THE TASK:
Can you transcribe every line of the listing below verbatim, from first to last?

# start of DATASET RECORDS

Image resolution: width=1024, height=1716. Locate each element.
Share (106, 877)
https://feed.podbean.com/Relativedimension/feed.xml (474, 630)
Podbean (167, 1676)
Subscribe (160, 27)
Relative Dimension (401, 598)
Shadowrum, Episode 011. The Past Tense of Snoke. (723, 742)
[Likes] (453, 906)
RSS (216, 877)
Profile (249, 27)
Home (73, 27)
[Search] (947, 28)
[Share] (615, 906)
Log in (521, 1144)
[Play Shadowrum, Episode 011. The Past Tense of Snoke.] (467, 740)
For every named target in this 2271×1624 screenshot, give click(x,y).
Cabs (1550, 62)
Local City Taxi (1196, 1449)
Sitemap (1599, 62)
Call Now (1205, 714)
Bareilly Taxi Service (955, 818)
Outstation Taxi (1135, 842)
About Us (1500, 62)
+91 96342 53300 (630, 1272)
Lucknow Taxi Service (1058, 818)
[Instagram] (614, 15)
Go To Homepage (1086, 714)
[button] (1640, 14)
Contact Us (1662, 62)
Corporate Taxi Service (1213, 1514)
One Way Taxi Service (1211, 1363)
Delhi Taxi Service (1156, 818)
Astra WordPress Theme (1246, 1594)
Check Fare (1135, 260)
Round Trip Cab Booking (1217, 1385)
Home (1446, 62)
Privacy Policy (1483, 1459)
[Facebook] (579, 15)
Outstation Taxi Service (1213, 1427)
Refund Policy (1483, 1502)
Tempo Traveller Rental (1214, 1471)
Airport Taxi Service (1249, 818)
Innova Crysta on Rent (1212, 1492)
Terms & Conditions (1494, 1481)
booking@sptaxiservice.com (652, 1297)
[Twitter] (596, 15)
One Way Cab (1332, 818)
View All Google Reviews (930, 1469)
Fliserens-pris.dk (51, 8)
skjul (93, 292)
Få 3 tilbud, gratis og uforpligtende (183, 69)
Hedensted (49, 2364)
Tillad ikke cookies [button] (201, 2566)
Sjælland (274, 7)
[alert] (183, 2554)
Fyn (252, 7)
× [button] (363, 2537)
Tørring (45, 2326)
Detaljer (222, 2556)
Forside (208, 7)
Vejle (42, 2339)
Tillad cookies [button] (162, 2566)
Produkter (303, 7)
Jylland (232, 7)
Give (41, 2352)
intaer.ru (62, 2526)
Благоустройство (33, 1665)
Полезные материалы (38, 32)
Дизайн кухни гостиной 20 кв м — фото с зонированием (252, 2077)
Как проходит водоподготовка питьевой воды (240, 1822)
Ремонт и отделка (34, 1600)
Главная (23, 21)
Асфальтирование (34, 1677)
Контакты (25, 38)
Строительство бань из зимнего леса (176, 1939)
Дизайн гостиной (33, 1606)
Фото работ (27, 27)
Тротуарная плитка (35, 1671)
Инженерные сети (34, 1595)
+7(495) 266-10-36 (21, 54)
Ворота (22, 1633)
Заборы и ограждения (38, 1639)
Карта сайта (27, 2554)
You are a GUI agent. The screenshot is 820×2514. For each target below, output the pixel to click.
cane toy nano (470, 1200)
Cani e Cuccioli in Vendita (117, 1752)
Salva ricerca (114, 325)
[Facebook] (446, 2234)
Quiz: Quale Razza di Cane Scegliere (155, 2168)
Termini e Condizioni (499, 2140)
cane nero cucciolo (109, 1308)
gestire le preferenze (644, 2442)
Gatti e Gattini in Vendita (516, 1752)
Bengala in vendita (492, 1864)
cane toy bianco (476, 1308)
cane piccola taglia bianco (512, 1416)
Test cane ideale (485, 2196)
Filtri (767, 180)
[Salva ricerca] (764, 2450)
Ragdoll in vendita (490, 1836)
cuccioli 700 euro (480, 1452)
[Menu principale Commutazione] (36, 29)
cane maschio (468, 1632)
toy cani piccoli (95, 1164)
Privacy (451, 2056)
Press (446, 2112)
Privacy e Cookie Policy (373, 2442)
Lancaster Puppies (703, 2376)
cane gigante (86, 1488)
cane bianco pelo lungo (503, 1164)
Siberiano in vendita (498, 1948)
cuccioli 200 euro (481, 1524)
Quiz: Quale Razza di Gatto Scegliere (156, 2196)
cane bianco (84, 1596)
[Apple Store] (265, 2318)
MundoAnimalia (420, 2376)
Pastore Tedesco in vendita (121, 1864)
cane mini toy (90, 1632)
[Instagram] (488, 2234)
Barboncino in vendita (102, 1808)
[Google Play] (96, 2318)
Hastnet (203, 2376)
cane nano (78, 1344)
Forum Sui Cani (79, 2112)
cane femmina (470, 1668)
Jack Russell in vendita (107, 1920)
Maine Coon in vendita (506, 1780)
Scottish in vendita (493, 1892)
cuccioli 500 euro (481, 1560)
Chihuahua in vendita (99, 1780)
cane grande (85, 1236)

# end of DATASET RECORDS

WRITTEN RESPONSE:
Image resolution: width=1024, height=1716. Locate each element.
Share (106, 877)
https://feed.podbean.com/Relativedimension/feed.xml (474, 630)
Podbean (167, 1676)
Subscribe (160, 27)
Relative Dimension (401, 598)
Shadowrum, Episode 011. The Past Tense of Snoke. (723, 742)
[Likes] (453, 906)
RSS (216, 877)
Profile (249, 27)
Home (73, 27)
[Search] (947, 28)
[Share] (615, 906)
Log in (521, 1144)
[Play Shadowrum, Episode 011. The Past Tense of Snoke.] (467, 740)
For every named target in this 2271×1624 screenshot, give click(x,y).
Cabs (1550, 62)
Local City Taxi (1196, 1449)
Sitemap (1599, 62)
Call Now (1205, 714)
Bareilly Taxi Service (955, 818)
Outstation Taxi (1135, 842)
About Us (1500, 62)
+91 96342 53300 (630, 1272)
Lucknow Taxi Service (1058, 818)
[Instagram] (614, 15)
Go To Homepage (1086, 714)
[button] (1640, 14)
Contact Us (1662, 62)
Corporate Taxi Service (1213, 1514)
One Way Taxi Service (1211, 1363)
Delhi Taxi Service (1156, 818)
Astra WordPress Theme (1246, 1594)
Check Fare (1135, 260)
Round Trip Cab Booking (1217, 1385)
Home (1446, 62)
Privacy Policy (1483, 1459)
[Facebook] (579, 15)
Outstation Taxi Service (1213, 1427)
Refund Policy (1483, 1502)
Tempo Traveller Rental (1214, 1471)
Airport Taxi Service (1249, 818)
Innova Crysta on Rent (1212, 1492)
Terms & Conditions (1494, 1481)
booking@sptaxiservice.com (652, 1297)
[Twitter] (596, 15)
One Way Cab (1332, 818)
View All Google Reviews (930, 1469)
Fliserens-pris.dk (51, 8)
skjul (93, 292)
Få 3 tilbud, gratis og uforpligtende (183, 69)
Hedensted (49, 2364)
Tillad ikke cookies [button] (201, 2566)
Sjælland (274, 7)
[alert] (183, 2554)
Fyn (252, 7)
× [button] (363, 2537)
Tørring (45, 2326)
Detaljer (222, 2556)
Forside (208, 7)
Vejle (42, 2339)
Tillad cookies [button] (162, 2566)
Produkter (303, 7)
Jylland (232, 7)
Give (41, 2352)
intaer.ru (62, 2526)
Благоустройство (33, 1665)
Полезные материалы (38, 32)
Дизайн кухни гостиной 20 кв м — фото с зонированием (252, 2077)
Как проходит водоподготовка питьевой воды (240, 1822)
Ремонт и отделка (34, 1600)
Главная (23, 21)
Асфальтирование (34, 1677)
Контакты (25, 38)
Строительство бань из зимнего леса (176, 1939)
Дизайн гостиной (33, 1606)
Фото работ (27, 27)
Тротуарная плитка (35, 1671)
Инженерные сети (34, 1595)
+7(495) 266-10-36 (21, 54)
Ворота (22, 1633)
Заборы и ограждения (38, 1639)
Карта сайта (27, 2554)
You are a GUI agent. The screenshot is 820×2514. For each target below, output the pixel to click.
cane toy nano (470, 1200)
Cani e Cuccioli in Vendita (117, 1752)
Salva ricerca (114, 325)
[Facebook] (446, 2234)
Quiz: Quale Razza di Cane Scegliere (155, 2168)
Termini e Condizioni (499, 2140)
cane nero cucciolo (109, 1308)
gestire le preferenze (644, 2442)
Gatti e Gattini in Vendita (516, 1752)
Bengala in vendita (492, 1864)
cane toy bianco (476, 1308)
cane piccola taglia bianco (512, 1416)
Test cane ideale (485, 2196)
Filtri (767, 180)
[Salva ricerca] (764, 2450)
Ragdoll in vendita (490, 1836)
cuccioli 700 euro (480, 1452)
[Menu principale Commutazione] (36, 29)
cane maschio (468, 1632)
toy cani piccoli (95, 1164)
Privacy (451, 2056)
Press (446, 2112)
Privacy e Cookie Policy (373, 2442)
Lancaster Puppies (703, 2376)
cane gigante (86, 1488)
cane bianco pelo lungo (503, 1164)
Siberiano in vendita (498, 1948)
cuccioli 200 euro (481, 1524)
Quiz: Quale Razza di Gatto Scegliere (156, 2196)
cane bianco (84, 1596)
[Apple Store] (265, 2318)
MundoAnimalia (420, 2376)
Pastore Tedesco in vendita (121, 1864)
cane mini toy (90, 1632)
[Instagram] (488, 2234)
Barboncino in vendita (102, 1808)
[Google Play] (96, 2318)
Hastnet (203, 2376)
cane nano (78, 1344)
Forum Sui Cani (79, 2112)
cane femmina (470, 1668)
Jack Russell in vendita (107, 1920)
Maine Coon in vendita (506, 1780)
Scottish in vendita (493, 1892)
cuccioli 500 euro (481, 1560)
Chihuahua in vendita (99, 1780)
cane grande (85, 1236)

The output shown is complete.